There is growing evidence showing school-based physical activity programs may help improve academic performance including grades and standardized test scores. According to a report from the Centers for Disease Control (CDC), more than 200 positive associations were found between physical activity and academic performance. Some of the positive correlations were related to attention and concentration, classroom behavior, and graduation.
A quality school physical education program is the foundation for helping children develop the knowledge, skills, and confidence that promotes lifelong physical activity. By improving the quality of school physical education programs across the country, there will be a direct effect on the health of America's children. In a time of increasing health risks and health care costs in our country, prevention is a key and exemplary physical education programs must be part of the solution.

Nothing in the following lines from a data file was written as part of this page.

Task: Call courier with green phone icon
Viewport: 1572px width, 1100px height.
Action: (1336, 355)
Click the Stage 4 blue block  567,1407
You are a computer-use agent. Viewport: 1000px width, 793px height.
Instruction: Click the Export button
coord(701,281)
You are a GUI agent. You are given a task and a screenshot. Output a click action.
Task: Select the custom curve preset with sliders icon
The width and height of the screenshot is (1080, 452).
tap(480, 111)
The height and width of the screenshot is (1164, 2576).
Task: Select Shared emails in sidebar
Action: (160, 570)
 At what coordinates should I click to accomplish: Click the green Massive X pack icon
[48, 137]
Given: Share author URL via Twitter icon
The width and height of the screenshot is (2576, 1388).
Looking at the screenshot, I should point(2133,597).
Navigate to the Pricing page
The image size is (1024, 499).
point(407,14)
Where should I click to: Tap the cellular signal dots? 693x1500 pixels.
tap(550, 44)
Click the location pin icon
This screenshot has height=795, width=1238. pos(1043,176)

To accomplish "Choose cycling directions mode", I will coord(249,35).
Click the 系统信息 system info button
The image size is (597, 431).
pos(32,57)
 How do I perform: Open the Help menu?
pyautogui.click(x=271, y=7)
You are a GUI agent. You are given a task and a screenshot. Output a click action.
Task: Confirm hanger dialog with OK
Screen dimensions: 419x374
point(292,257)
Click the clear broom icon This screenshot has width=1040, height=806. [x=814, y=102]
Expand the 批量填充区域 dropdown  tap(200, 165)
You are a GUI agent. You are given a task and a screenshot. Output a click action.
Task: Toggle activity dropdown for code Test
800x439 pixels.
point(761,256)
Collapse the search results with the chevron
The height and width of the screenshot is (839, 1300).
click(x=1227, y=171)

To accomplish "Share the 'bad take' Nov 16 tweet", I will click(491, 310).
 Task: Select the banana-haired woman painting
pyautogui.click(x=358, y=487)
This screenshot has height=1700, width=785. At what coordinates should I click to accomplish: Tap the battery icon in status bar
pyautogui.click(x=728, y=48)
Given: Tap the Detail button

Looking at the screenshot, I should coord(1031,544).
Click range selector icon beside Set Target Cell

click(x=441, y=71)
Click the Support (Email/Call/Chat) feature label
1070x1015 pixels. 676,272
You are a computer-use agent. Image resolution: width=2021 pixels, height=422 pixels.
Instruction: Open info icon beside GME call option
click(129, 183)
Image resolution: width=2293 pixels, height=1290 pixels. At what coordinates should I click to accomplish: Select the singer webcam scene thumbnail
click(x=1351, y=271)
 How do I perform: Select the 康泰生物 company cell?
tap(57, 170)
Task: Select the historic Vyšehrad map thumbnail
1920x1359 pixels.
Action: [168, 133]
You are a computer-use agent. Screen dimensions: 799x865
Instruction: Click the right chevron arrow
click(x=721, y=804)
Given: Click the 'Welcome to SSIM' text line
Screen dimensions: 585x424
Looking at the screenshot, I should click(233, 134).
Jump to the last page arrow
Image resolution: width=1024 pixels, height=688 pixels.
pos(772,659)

"NASPE STARS programs are leaders in providing high quality physical education that meet national standards and guidelines," says NASPE President Lynn Couturier of SUNY at Cortland. "They are models for other schools to emulate."
NASPE Executive Director Charlene Burgeson explains, "The criteria for this award are based on the essential elements necessary for a quality physical education program. This includes content based on the national standards for physical education, educationally and developmentally appropriate instructional strategies and teaching skills, adequate facilities, and equipment that are safe and appropriate for the age and abilities of the students with classes taught by certified physical educators, among others."